Следующая волна богоборчества обрушилась на сельские приходы. В Сергевском уезде в границах 1929 г. в сельской местности проживала 90 % населения (примерно 80 тыс. чел.), действовало 45 церквей, которые постепенно, начиная с 1930-го года, стали закрывать. Одними из первых были закрыты церкви в сёлах: Благовещенское, Деулино, Дерюзино (1930–1931 гг.), позднее в Иудино, Выпуково, Воздвиженское, Малыгино, Сабурово, Сватково, Стогово, Подсосино, Титовское и др. (1936–1938 гг.), остальные были закрыты в 1940–1950 годах.

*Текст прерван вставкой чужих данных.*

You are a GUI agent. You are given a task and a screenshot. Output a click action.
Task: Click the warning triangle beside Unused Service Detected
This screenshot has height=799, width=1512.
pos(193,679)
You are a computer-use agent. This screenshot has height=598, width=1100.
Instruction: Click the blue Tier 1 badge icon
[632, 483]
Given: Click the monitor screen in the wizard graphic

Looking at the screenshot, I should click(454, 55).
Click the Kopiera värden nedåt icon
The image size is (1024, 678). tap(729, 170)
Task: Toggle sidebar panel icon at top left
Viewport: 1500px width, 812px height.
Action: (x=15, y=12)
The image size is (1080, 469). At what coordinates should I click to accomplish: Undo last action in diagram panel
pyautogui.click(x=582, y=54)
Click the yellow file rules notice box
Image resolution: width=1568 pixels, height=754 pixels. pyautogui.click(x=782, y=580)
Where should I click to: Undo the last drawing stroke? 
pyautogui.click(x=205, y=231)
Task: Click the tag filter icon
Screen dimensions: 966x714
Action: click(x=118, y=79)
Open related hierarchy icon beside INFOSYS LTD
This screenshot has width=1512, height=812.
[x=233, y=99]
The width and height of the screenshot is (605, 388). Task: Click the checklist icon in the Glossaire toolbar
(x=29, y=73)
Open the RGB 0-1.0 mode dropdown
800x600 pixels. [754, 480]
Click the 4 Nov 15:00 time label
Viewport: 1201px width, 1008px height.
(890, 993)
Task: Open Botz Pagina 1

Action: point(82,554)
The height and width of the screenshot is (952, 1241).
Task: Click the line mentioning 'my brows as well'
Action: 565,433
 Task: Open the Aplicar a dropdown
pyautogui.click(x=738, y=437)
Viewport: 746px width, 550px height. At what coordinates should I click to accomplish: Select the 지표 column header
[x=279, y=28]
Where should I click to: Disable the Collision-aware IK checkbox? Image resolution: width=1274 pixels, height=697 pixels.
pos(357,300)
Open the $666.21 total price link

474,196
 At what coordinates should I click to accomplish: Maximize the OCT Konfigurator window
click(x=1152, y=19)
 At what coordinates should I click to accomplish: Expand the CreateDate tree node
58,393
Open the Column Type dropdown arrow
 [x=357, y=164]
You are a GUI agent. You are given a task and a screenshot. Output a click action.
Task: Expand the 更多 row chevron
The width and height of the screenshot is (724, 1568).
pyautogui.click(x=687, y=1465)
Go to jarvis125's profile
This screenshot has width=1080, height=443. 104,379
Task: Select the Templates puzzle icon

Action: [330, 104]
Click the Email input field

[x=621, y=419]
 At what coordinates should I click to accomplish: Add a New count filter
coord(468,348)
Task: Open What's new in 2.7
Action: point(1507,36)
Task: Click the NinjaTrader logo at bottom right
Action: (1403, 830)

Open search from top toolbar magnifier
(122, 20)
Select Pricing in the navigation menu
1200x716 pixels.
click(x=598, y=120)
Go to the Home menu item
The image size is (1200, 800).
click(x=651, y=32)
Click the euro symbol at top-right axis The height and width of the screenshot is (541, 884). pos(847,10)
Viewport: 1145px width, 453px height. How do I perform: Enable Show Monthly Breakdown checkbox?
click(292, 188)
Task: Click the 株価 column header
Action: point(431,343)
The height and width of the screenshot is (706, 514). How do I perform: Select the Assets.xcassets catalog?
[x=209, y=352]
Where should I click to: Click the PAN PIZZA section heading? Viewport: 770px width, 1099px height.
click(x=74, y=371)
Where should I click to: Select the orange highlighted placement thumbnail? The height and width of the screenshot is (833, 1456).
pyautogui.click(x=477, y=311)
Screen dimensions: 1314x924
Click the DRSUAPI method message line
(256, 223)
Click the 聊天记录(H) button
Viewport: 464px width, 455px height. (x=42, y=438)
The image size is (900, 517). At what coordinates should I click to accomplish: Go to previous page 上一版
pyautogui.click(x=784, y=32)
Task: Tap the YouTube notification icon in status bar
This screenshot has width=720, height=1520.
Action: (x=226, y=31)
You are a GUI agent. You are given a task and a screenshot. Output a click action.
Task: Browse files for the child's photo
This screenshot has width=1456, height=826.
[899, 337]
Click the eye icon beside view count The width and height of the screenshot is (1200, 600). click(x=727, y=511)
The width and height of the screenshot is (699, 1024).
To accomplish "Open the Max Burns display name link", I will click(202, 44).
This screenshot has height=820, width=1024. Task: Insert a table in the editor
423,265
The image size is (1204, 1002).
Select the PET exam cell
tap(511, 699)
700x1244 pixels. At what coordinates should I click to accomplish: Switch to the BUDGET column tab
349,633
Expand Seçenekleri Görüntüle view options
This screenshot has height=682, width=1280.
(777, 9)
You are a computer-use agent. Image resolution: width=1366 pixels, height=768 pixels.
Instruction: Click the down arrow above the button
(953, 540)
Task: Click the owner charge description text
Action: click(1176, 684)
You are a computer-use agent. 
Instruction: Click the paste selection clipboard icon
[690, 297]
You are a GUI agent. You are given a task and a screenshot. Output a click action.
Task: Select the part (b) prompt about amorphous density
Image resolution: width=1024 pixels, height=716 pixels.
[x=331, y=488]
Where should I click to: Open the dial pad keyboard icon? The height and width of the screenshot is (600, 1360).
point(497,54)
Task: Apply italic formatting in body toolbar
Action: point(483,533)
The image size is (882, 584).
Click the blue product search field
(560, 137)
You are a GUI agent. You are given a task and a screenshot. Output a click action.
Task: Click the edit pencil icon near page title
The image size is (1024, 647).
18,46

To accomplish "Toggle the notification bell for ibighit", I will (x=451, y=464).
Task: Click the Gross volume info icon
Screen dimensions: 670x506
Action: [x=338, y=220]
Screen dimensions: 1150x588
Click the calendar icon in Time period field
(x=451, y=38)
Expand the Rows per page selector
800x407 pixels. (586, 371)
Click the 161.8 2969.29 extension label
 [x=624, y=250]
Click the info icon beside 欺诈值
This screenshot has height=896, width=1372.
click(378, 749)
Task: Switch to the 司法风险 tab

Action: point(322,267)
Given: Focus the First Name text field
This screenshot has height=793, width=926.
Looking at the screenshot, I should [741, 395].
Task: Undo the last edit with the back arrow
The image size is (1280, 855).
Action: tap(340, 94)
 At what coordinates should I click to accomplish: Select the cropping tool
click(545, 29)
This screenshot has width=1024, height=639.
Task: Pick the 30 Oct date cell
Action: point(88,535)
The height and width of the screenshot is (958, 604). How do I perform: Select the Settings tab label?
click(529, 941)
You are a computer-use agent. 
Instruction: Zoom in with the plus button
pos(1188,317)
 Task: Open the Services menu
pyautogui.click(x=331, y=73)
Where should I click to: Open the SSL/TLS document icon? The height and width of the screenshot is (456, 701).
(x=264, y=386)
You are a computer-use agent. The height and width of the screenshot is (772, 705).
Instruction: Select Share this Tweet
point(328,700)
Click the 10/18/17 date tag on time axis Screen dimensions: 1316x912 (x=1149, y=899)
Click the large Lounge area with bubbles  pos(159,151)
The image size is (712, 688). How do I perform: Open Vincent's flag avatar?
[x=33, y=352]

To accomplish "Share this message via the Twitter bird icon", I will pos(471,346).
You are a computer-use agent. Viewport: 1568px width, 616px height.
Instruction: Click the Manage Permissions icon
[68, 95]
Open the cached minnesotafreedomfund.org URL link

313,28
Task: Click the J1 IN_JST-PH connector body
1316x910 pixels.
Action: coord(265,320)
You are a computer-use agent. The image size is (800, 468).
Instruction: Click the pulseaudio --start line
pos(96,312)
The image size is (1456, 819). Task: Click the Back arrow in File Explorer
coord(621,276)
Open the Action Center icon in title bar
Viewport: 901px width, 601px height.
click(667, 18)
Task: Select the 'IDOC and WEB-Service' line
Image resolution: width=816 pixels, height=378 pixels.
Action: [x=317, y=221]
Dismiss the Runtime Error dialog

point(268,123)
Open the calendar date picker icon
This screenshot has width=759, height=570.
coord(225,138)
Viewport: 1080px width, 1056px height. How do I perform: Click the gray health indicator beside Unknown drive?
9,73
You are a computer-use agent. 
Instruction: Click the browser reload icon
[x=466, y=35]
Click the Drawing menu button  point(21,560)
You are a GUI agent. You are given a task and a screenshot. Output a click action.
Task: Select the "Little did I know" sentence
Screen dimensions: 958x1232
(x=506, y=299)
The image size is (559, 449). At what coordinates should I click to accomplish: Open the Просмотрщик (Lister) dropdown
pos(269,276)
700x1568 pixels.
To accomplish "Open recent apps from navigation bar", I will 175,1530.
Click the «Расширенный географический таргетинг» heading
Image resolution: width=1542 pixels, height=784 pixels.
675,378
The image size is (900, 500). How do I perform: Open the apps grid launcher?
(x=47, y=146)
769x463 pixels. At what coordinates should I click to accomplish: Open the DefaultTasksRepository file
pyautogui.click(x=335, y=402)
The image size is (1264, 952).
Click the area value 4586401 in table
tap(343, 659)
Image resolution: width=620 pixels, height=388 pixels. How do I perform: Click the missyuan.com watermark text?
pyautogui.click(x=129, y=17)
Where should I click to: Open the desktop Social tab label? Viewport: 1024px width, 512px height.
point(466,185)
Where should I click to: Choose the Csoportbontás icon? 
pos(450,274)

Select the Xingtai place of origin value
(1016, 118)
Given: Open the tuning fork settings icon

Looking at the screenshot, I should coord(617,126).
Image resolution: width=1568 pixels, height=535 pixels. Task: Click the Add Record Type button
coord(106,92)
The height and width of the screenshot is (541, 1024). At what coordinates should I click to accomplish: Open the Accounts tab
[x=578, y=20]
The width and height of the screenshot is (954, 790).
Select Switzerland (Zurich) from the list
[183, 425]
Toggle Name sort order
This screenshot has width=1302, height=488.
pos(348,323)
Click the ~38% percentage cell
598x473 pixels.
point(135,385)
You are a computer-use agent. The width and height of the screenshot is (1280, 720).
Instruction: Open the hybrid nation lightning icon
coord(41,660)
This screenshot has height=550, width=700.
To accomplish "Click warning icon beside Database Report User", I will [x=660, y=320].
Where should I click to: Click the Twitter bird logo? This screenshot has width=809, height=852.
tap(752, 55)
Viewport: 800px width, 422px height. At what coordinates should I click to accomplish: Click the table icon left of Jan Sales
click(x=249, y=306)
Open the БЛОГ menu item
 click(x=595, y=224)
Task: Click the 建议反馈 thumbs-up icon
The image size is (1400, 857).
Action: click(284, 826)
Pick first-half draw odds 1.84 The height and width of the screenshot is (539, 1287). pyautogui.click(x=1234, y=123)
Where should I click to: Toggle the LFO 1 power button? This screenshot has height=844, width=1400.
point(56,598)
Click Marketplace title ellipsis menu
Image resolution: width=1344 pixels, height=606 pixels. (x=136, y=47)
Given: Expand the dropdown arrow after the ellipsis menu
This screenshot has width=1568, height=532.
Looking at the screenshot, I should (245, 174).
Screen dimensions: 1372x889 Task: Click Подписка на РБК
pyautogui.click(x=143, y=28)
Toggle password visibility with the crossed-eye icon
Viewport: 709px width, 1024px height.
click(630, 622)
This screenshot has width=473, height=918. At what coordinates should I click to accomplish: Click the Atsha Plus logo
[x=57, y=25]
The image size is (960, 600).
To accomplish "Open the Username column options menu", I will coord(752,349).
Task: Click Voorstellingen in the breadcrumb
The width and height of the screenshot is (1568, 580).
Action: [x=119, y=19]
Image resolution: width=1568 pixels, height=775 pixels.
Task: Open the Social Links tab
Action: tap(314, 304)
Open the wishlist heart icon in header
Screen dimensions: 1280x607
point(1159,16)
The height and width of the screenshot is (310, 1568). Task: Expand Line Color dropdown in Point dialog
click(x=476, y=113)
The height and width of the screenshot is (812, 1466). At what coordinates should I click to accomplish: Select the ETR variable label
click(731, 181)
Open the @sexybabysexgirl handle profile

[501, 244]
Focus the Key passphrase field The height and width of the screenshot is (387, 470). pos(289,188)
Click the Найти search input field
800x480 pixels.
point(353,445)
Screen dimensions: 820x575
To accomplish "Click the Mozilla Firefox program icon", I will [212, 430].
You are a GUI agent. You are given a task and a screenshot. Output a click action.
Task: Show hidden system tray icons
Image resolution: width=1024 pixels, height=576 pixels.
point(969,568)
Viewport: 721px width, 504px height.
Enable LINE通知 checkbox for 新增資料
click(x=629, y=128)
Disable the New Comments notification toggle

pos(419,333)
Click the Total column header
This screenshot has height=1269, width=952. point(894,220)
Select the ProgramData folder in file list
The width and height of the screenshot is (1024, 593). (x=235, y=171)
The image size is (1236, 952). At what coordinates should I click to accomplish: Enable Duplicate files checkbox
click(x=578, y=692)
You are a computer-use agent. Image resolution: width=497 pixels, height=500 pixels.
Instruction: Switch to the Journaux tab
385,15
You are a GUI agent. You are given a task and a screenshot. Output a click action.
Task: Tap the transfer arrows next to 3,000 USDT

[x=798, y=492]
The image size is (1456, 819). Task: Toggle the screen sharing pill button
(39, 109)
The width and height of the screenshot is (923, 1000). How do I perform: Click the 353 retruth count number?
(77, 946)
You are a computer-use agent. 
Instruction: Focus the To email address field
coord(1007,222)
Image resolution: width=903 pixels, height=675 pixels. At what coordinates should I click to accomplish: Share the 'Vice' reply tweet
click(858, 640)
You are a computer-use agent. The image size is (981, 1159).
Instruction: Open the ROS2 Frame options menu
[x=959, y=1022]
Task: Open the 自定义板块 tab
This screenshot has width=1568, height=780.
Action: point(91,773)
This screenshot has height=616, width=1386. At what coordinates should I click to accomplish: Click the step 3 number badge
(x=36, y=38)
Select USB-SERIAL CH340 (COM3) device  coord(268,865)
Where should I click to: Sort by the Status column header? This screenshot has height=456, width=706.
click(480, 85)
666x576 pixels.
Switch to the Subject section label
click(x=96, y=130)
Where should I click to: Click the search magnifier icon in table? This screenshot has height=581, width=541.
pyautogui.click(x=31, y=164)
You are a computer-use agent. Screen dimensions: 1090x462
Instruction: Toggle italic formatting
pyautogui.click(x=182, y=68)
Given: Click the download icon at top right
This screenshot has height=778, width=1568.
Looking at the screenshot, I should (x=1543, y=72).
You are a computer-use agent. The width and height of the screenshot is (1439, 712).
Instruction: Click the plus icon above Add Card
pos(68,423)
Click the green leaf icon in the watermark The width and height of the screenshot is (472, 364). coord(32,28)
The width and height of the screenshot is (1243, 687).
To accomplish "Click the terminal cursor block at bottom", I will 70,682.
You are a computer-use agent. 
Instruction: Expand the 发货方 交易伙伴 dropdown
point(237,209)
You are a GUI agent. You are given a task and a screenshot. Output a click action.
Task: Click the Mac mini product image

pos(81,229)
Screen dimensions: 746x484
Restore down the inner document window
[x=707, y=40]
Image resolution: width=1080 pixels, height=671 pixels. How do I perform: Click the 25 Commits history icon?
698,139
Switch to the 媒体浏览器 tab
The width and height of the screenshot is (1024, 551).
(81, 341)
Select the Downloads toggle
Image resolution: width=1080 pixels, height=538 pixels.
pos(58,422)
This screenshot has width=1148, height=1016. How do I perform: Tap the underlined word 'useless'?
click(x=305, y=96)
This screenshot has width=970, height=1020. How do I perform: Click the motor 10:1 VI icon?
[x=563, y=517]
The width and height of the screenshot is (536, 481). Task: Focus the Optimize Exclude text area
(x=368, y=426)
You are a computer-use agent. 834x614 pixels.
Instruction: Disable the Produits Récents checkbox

К началу 1990-х годов действующей осталась только одна сельская церковь в с. Шеметове. Закрытие церквей происходило в атмосфере страха, порожденного раскулачиванием в 1927–1930 гг., разгула местных безбожников. На 4-ой уездной конференции безбожников (май 1929 г.) отмечали: «Безбожная масса заряжена. Она двинулась на бой с попами и сектантами, не теряя ни одного дня. Безбожник, ни шагу назад!» Они жгли иконы, сбрасывали с церквей кресты и колокола, разрушали и взрывали колокольни, срывали с лица земли лаврские и монастырские кладбища… Пленум уездного профбюро (май 1929 г.) вынес решение об использовании медных колоколов для нужд промышленности. В сергиевских колоколах находилось более 200 тонн меди.

Трагически сложилась судьба большинства священнослужителей Сергиевского уезда. Первые расстрелы священников начались ещё в 20-е годы, а массовые – в 1937–1938 гг. В ноябре 1937 г. были арестованы многие священники и монахи Загорска (Сергиева Посада) и его окрестностей. В том числе второй раз 79-летний архимандрит Кронид (Любимов), которого обвинили в том, что он оставался наместником Лавры, владел и пользовался печатью наместника, благословлял вернувшихся из ссылок иеромонахов на приходы. Он и десять священников, проходивших с ним по делу, были расстреляны 10 декабря 1937 г. в Бутово. По неполным данным к началу 1938 г. погибло 40 священнослужителей Сергиева и настоятели церквей сел района.

Второй этап богоборчества завершился в 90-х годах ХХ века потерей ещё значительной части территории России, где проживает 25 млн. русских. Оставшаяся часть получила название… Федерация. Новое поколение безбожников нещадно эксплуатирует слово «Россия». Им они, как знаменитой торговой маркой, прикрывают подделку-суррогат. Теперь с конца XX века под лозунгом «Берите самостоятельности, сколько можете взять» богоборцы свой главный удар сосредоточили против российской государственности.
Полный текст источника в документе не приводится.